As machine learning rises in popularity, several interesting challenges come to light, many of which belong to an emerging area at the intersection of system design and machine learning. One of these challenges relates to scaling machine learning to ever larger datasets and ever more complicated models. Often, this means re-implementing known machine learning algorithms on new systems that are designed to scale. In some cases, such as training neural networks on graphics processing units (GPU), such an approach works quite well. Unfortunately, in some others like probabilistic modeling, this amounts to trying to fit a square peg in a round hole, and the results are less than satisfactory. In this talk, I will advocate for an approach to scalable machine learning where we co-design the machine learning algorithm and the supporting system. I will consider two examples.
First, I will show an example where we had to re-design a machine learning algorithm to make better use of a GPU. I will present a novel statistical inference algorithm that is both data-parallel and sparse and can be used to learn the latent Dirichlet allocation (LDA) topic model. Our algorithm is statistically as effective as other inference algorithms for LDA but fits the computational model of the GPU.
Second, I will show an example where we extended the capabilities of a system, an implementation of the Message Passing Interface (MPI), to support better scalability for an important class of models. I will present the concept of approximate counting, explain how it can help scale learning algorithms, and how we introduced it in MPI. Working at the intersection of system design and machine learning uncovered a lot of interesting questions and problems about approximate counters related to their addition and synchronization, which I will address.

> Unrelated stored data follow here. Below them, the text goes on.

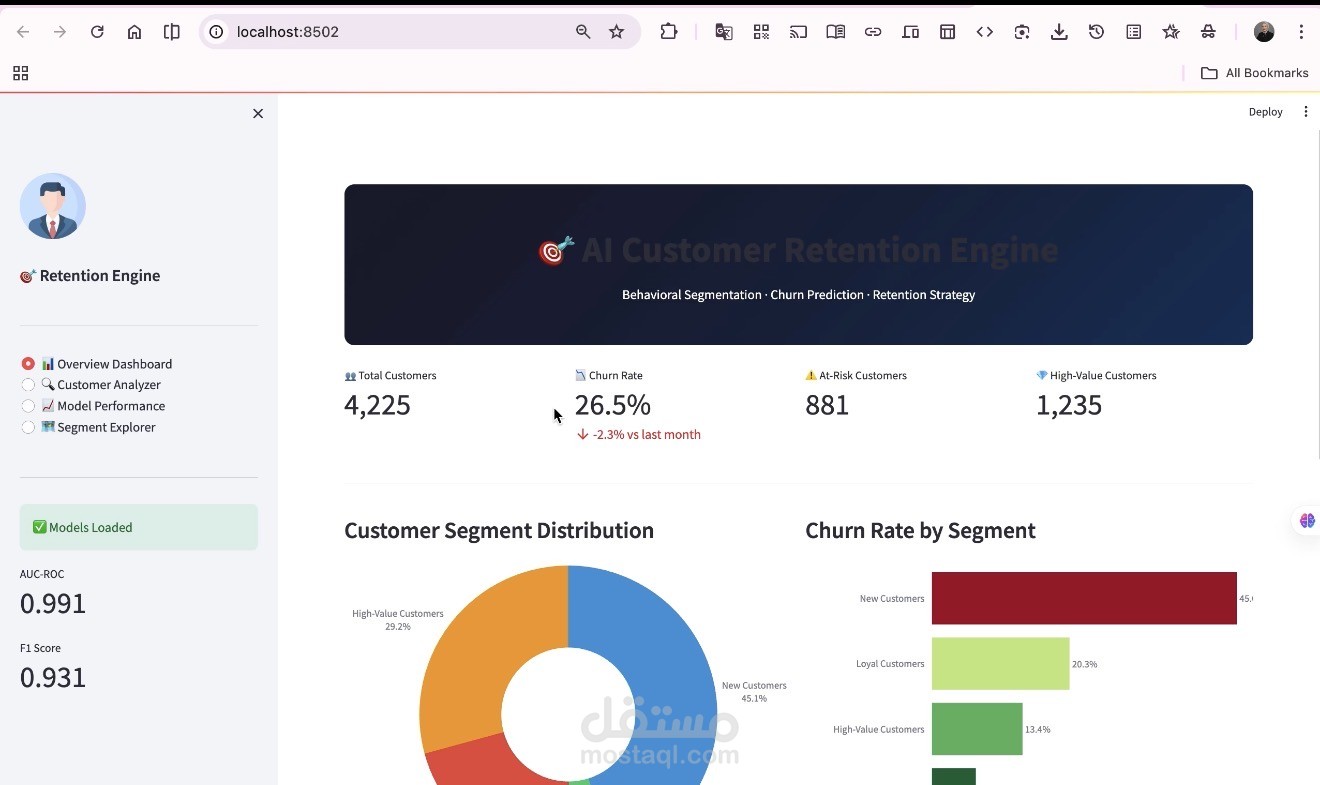1320x785 pixels.
Task: Open the apps grid icon in bookmarks bar
Action: click(20, 73)
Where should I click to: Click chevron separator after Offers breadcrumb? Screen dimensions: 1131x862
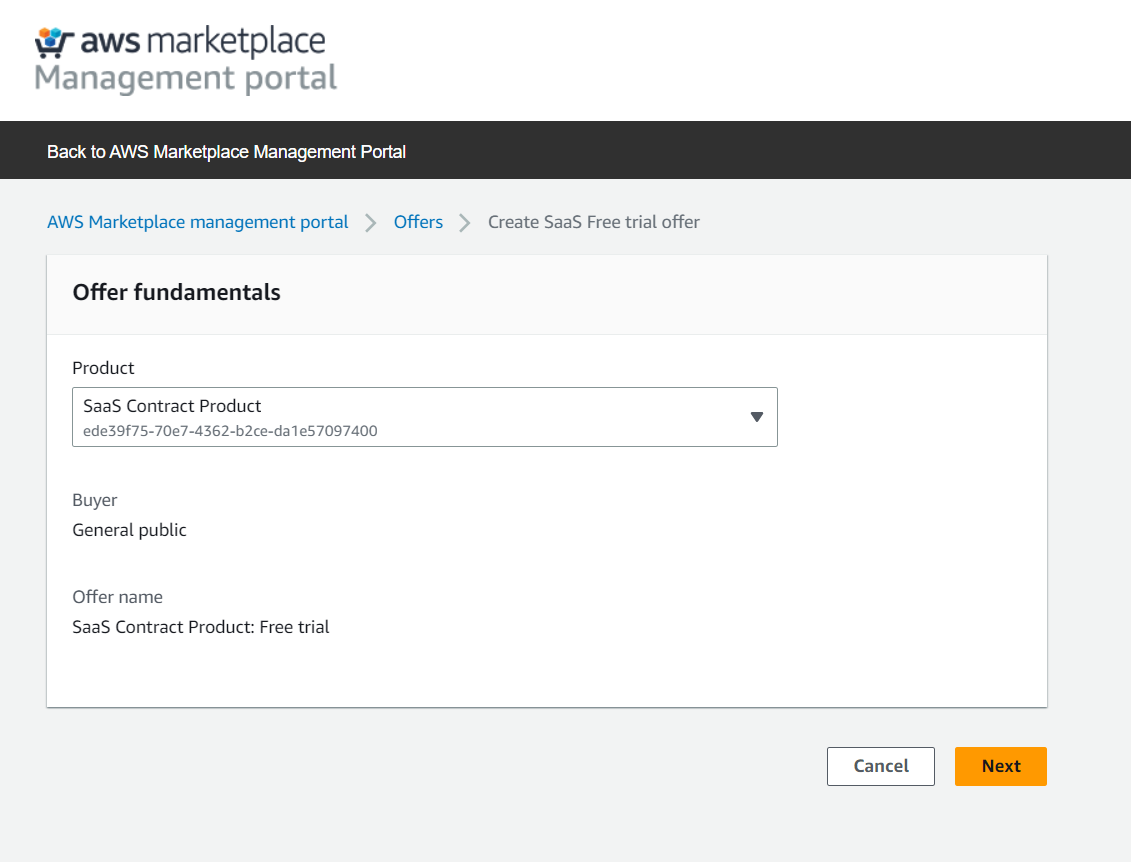coord(465,223)
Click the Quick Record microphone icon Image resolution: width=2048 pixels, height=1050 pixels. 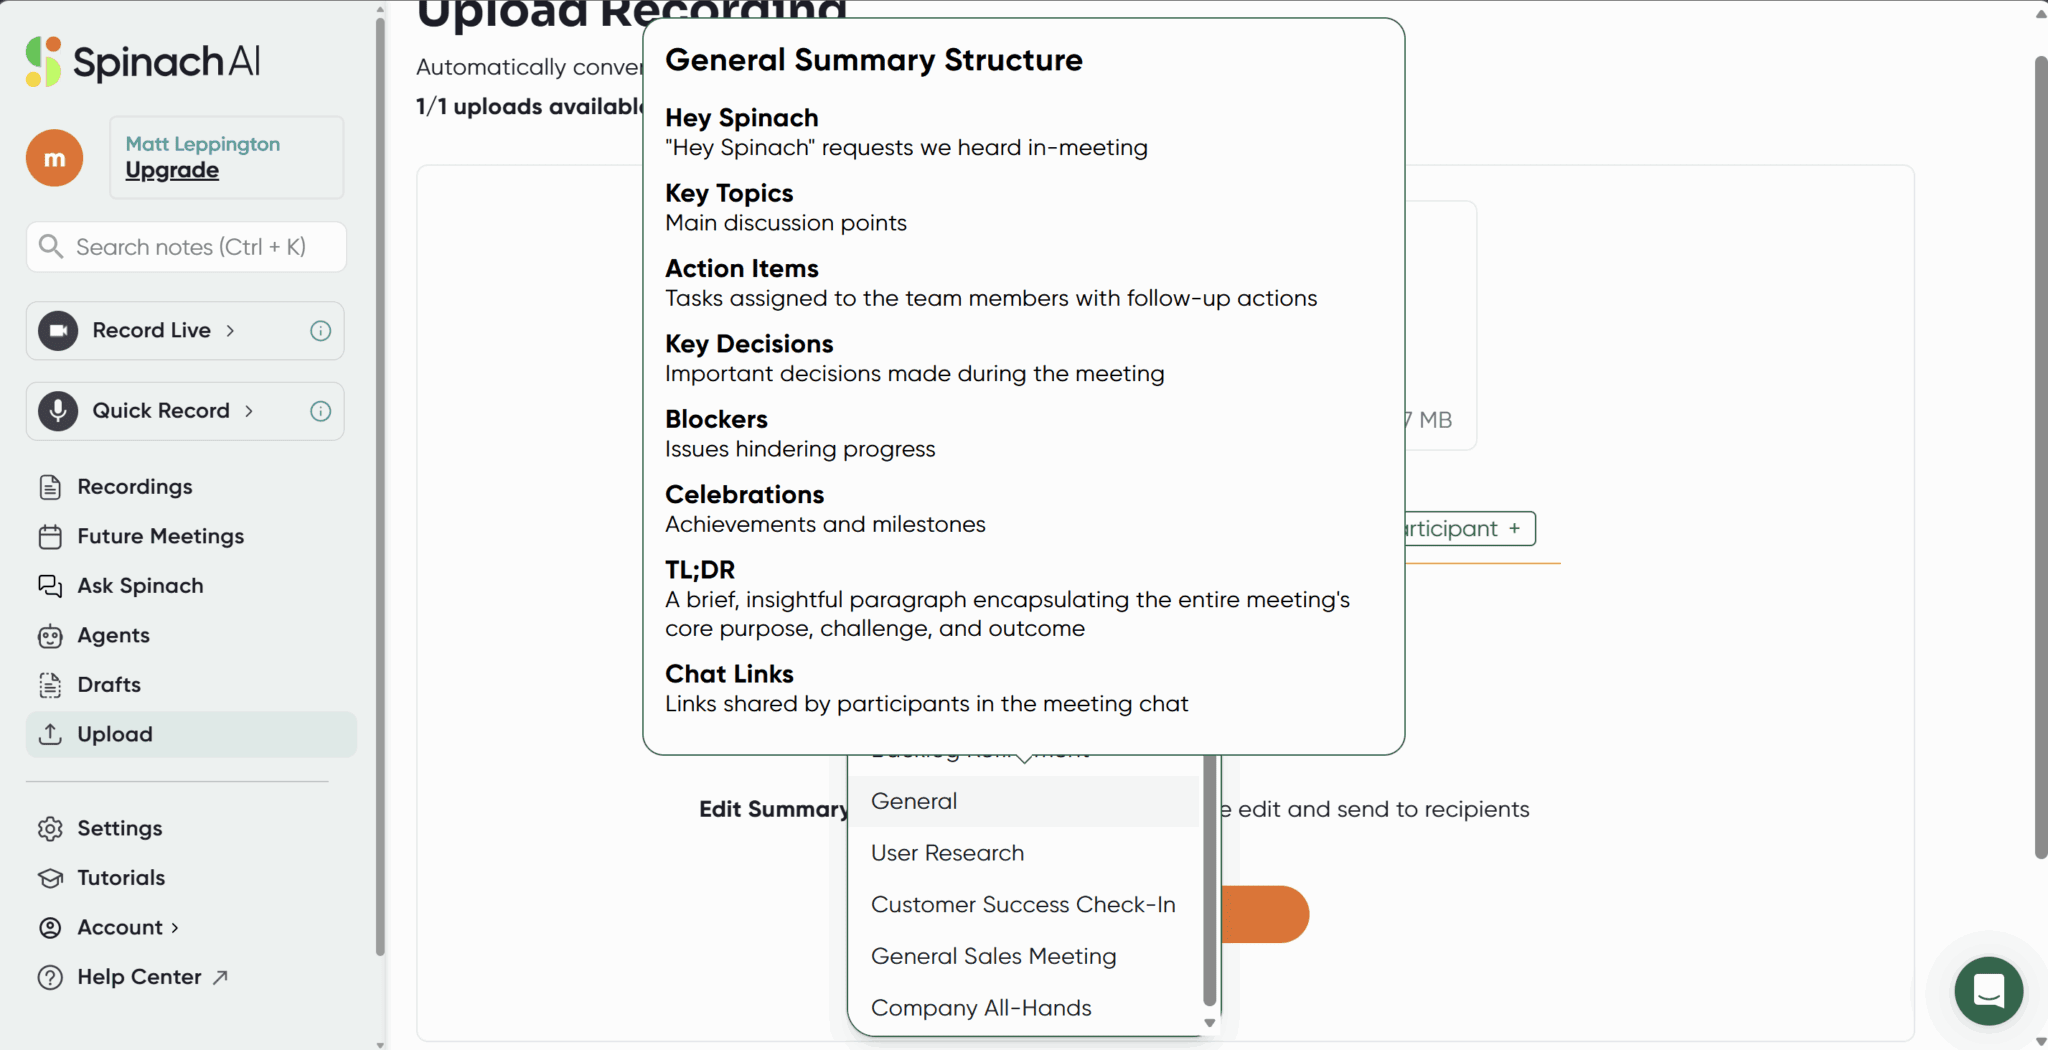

Jean-Baptiste Tristan is a principal member of technical staff at Oracle labs where he leads a machine learning research group. Previously, he was a postdoctoral fellow at Harvard University, he obtained a Ph.D. in computer science from the French Institute for Research in computer science and Automation (INRIA), and studied computer science at the Ecole Normale Superieure of Paris. He is a senior member of the ACM and a recipient of the 2011 "La recherche" award in information sciences. For the past five years, he has been active in research on statistical machine learning, especially scalable machine learning algorithms and systems.